Robert J. Richards, The Romantic Conception of Life: Science and Philosophy in the Age of Goethe. Chicago and London: The University of Chicago Press, 2002. xix + 587. $35.00.

 

            Romantic science has traditionally been held in very low esteem by scientists and historians of science alike. The heavy emphasis on philosophical reasoning (especially of an idealist sort) as the route to scientific knowledge along with the central role given to invisible, interchangeable, and ill-defined forces of nature, and, conversely, the de-emphasis on empirical research and the associated lack of a dialectical relationship between theory and empirical practice–these and other supposed attributes of romantic science have led scholars to discount the value of much science practiced by romantic natural philosophers in the late-eighteenth, early nineteenth centuries.
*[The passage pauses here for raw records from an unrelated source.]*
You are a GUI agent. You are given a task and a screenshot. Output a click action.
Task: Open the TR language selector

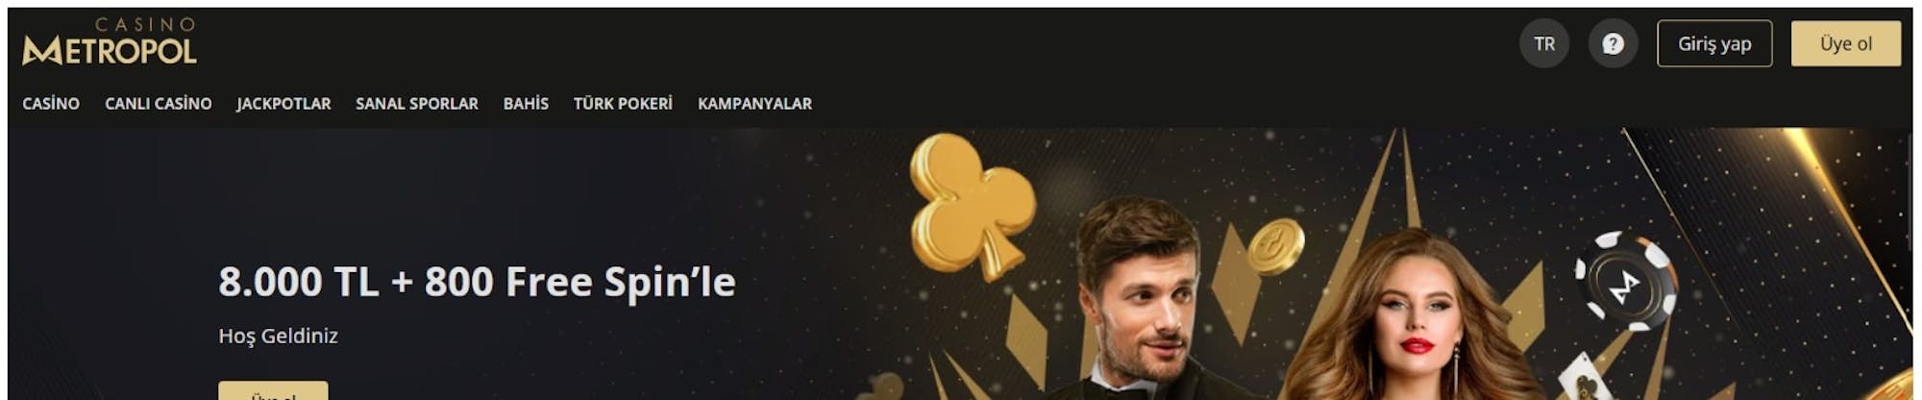pyautogui.click(x=1544, y=44)
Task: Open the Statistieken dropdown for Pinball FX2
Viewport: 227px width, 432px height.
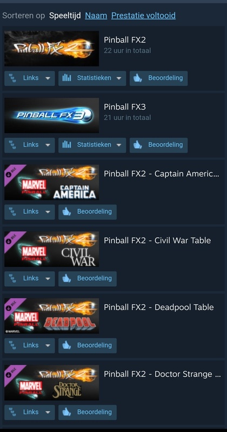Action: click(92, 78)
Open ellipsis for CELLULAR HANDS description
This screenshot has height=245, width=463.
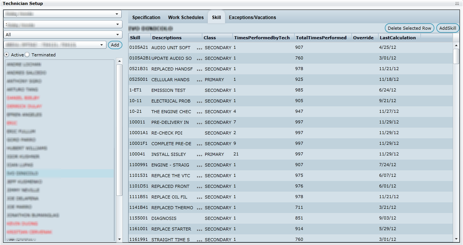[x=199, y=80]
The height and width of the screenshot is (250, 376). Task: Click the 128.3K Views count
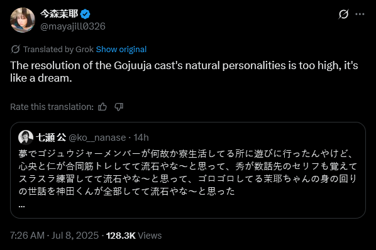134,236
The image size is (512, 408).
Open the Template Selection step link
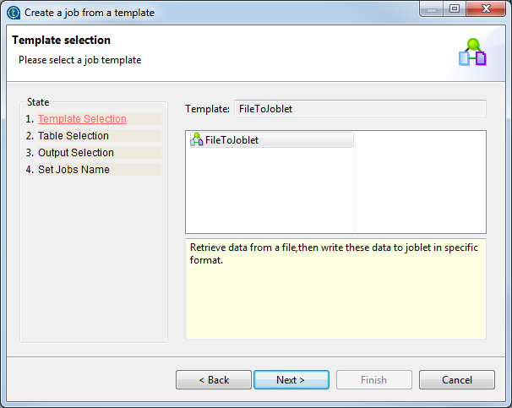coord(82,119)
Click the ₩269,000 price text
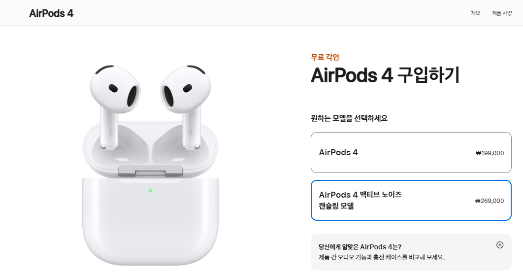 pos(490,201)
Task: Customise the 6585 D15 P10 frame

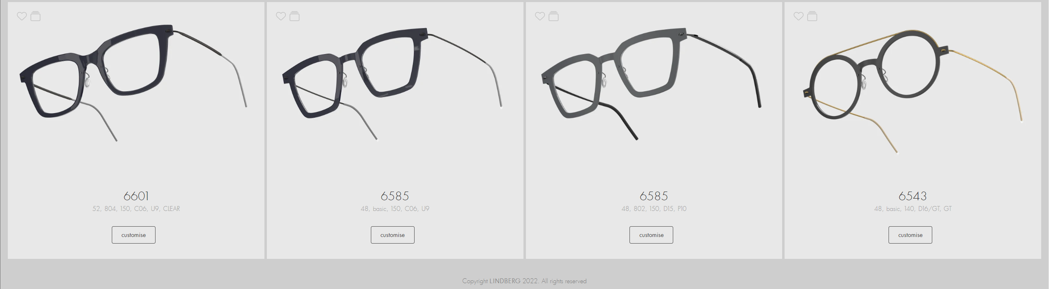Action: click(651, 235)
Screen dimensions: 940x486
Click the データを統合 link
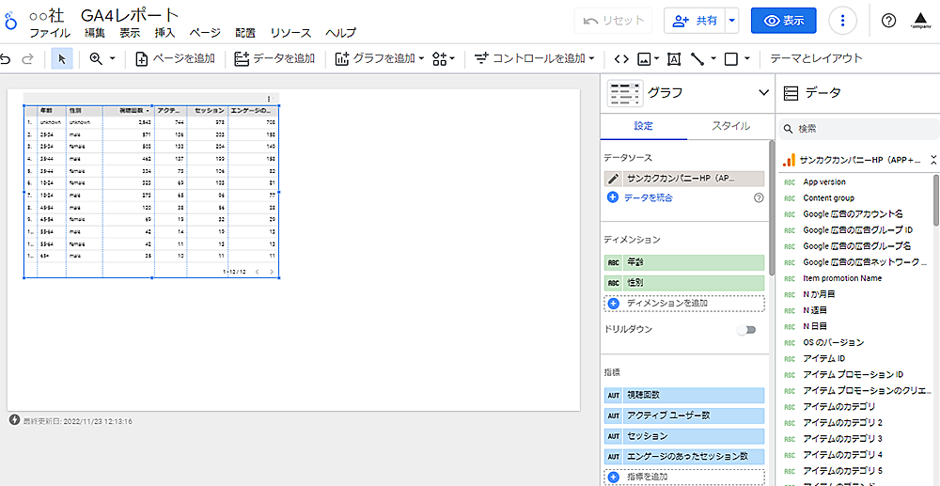point(649,197)
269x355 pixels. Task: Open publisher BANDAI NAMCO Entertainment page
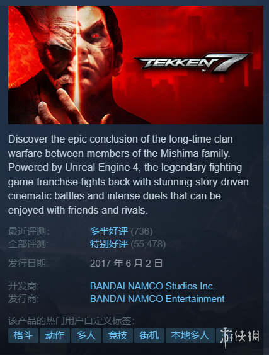pyautogui.click(x=157, y=299)
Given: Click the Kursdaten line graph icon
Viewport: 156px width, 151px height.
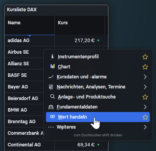Looking at the screenshot, I should [x=51, y=77].
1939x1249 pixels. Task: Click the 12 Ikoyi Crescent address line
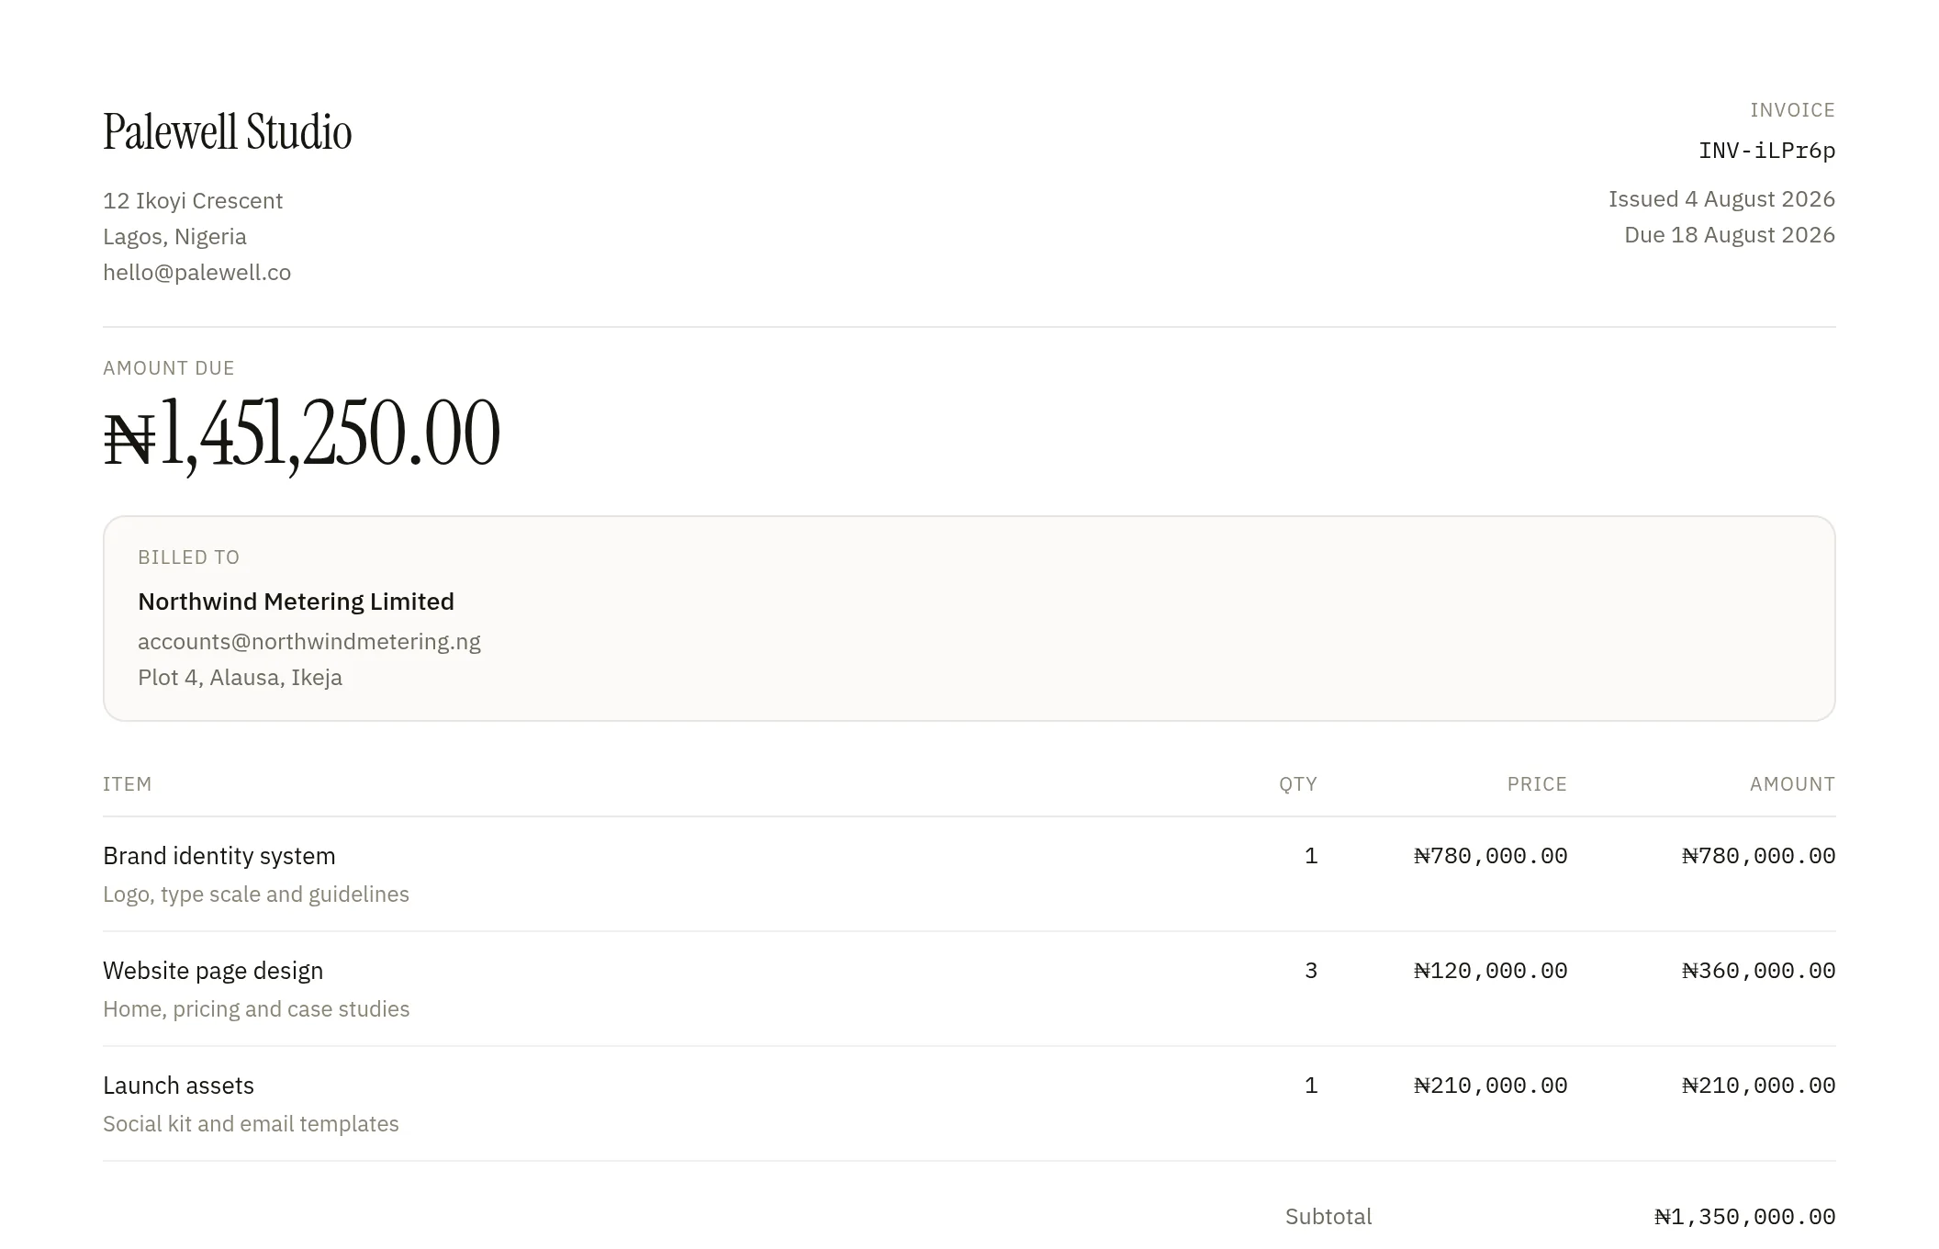click(193, 201)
Indeed, many scholars consider at least some of that “science” to be no science at all.

 

            Recent scholarship has, however, begun to reassess this negative view of Romantic science. Robert J. Richards’s impressive study of science and philosophy in the age of Goethe (1770-1830) is sure to force still greater reconsideration of Romantic science, at least insofar as concerns the study of the organic world. Indeed, it will (or should) become one of the premier interpretations of the positive contributions made by a group of closely knit German Romantic philosophers, scientists, and poets who sought to comprehend the origins and development of organic life.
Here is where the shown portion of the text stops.